As a result, in Numba 0.49, it is now a requirement for all CUDA kernel launches to be explicitly configured in both the CUDA simulator and on real hardware. Example:
config.ENABLE_CUDASIM = 1
from numba import cuda
@cuda.jit
def kernel(x):
print("In the kernel", cuda.threadIdx)
# bad launch, no configuration given
try:
kernel(np.arange(10))
except ValueError as e:
print(e)
# good launch, configuration specified
kernel[2, 4](np.arange(10))
Whilst not possible to demonstrate this feature in the current notebook, Numba 0.49 gains an External Memory Management (EMM) Plugin interface. When multiple CUDA-aware libraries are used together, it may be preferable for Numba to defer to another library for memory management. The EMM Plugin interface facilitates this, by enabling Numba to use another CUDA-aware library for all allocations and deallocations. Documentation for this feature is here.
There's three changes that may be of interest to those working on Numba extensions or with Numba IR:
Numba 0.49 contains the start of an important change to Numba's internal representation (IR). The change is essentially that the IR is now coerced into static single assignment (SSA) form immediately prior to when type inference is performed. This fixes a number of bugs and makes it considerably easier to write more advanced optimisation passes. It's hoped that SSA form can be extended further up the compilation pipeline as time allows.

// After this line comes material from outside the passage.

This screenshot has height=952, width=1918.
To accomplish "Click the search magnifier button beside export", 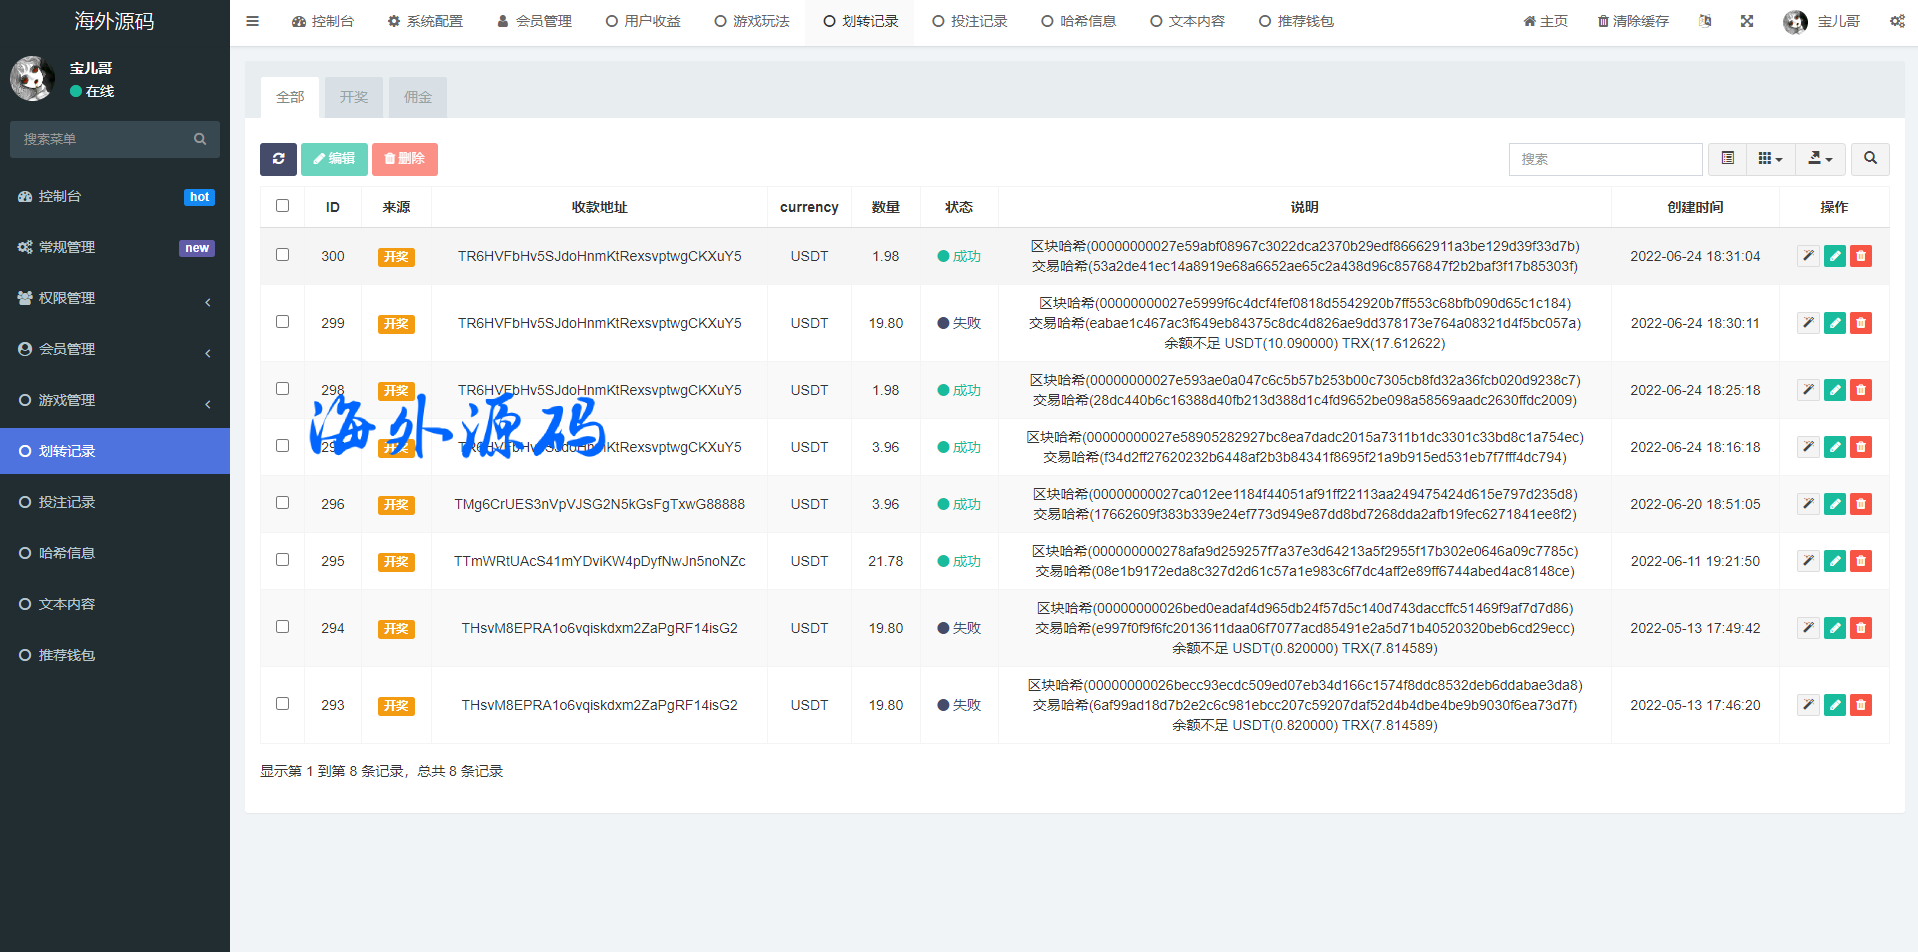I will [x=1870, y=159].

A quick demonstration that shows SSA form and the new syntax highlighted dumps in action:
config.COLOR_SCHEME = 'light_bg' # colour scheme highlighting for a light background
config.HIGHLIGHT_DUMPS = '1' # request dump highlighting
config.DEBUG_PRINT_WRAP = 'reconstruct_ssa' # print IR both sides of the SSA reconstruction pass
@njit
def demo_ssa(x):
if x > 2:
a = 12
elif x > 4:
a = 20
else:
a = 3
return a
print(demo_ssa(5))
# switch it off again!
config.DEBUG_PRINT_WRAP = ''